Investigating Protein-Protein Interaction Networks with Force Spectroscopy

Abstract

Colicins are antimicrobial proteins produced by bacteria. Their highly active modes of killing make colicins of interest as a potential new class of antibiotics. However, the precise mechanism of cytotoxicity is not understood thus limiting their translation to biotechnological applications.It is thought that colicin intoxication occurs via a series of protein-protein interactions (PPIs) that span the periplasm (Housden et al. Science, 2013). Mechanical force may play a role in this process by an inside-out energy transduction mechanism. Periplasmic proteins that are subverted by colicins have either a known role in applying force during their normal function in-vivo or are highly homologous to proteins that do.In this work we study the colicin E9 system and the PPIs that remodel during its translocation across the outer and inner membranes of E. coli. Through a series of in-vitro single molecule force spectroscopy experiments performed using an atomic force microscope, we identify a mechanism by which dissociation of the highly avid colicin E9-immunity protein interaction (fM affinity, half-life days) can take place via the application of small forces (<20 pN) during colicin translocation (Farrance et al. PLoS Biol, 2013). Such a mechanism could account for the disparity between measured lifetimes of colicin-immunity protein interactions and the timescale on which colicins kill (days vs. minutes) for which immunity protein release is a prerequisite.Further and ongoing pulling experiments on other PPIs formed during colicin E9 translocation involving periplasmic proteins from the Tol complex also show interesting behaviour under applied forces. These results suggest that the PPI network formed during E9 translocation would be able to support and transduce significant forces and these may be crucial in understanding the mechanism by which colicins gain access to the cellular interior and ultimately kill their target.

■ DATA LISTING ■
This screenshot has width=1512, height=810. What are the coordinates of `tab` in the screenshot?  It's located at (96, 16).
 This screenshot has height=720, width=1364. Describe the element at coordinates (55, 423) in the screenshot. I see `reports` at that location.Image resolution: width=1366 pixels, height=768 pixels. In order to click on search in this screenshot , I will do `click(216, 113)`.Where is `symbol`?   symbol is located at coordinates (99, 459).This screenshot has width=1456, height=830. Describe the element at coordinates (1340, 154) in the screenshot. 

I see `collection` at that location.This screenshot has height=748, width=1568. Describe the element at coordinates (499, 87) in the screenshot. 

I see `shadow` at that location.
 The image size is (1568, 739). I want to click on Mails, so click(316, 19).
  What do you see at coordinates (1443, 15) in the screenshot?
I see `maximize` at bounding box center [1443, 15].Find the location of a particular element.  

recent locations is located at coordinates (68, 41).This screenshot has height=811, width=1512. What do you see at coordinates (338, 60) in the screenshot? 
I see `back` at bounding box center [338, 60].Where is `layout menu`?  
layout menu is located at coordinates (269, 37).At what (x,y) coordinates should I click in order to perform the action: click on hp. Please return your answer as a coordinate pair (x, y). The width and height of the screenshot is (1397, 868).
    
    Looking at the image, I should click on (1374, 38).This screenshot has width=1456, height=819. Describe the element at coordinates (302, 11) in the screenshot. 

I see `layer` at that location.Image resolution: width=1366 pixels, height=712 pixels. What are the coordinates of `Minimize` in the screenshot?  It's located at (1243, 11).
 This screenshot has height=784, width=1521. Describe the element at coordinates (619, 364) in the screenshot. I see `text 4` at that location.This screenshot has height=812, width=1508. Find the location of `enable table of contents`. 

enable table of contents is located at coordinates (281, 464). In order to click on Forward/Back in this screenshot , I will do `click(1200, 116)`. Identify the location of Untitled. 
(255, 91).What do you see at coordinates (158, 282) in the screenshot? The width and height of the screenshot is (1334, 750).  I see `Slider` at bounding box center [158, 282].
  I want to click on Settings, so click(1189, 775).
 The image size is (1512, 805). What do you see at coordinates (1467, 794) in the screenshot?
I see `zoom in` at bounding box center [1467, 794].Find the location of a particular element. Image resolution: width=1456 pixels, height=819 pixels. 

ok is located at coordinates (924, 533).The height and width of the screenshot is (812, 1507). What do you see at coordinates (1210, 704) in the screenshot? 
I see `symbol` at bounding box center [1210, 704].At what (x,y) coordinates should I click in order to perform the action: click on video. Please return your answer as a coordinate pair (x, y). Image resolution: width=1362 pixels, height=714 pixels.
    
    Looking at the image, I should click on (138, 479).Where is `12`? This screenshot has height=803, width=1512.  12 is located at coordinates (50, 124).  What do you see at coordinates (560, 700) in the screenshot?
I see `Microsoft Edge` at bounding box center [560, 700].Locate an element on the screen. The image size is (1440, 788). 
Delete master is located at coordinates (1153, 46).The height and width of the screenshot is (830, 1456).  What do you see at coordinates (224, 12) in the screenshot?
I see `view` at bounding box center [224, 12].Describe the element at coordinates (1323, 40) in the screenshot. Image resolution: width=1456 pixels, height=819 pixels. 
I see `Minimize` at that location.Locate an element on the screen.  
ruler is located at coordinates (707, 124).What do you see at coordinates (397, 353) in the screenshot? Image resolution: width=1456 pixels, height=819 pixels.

■ INSTRUCTIONS ■
1) Answer each question from the abstract on colicin force spectroscopy, one line per answer.
(a) Which colicin system does the work study?
(b) Below what force can the colicin E9–immunity protein interaction dissociate during translocation?
(c) Periplasmic proteins from which complex are involved in the further pulling experiments?
2) Decide whether each statement agrees with the abstract on colicin force spectroscopy. Answer yes or no, and quote the words from the abstract that settle it.
(a) The precise mechanism by which colicins kill cells is well understood.
(b) The force spectroscopy experiments were performed with an atomic force microscope.
(c) The colicin E9–immunity protein interaction has a half-life of minutes.

■ ACTIVITY ANSWERS ■
1)
(a) The colicin E9 system.
(b) Below 20 pN.
(c) The Tol complex.

2)
(a) No: "the precise mechanism of cytotoxicity is not understood"
(b) Yes: "performed using an atomic force microscope"
(c) No: "(fM affinity, half-life days)"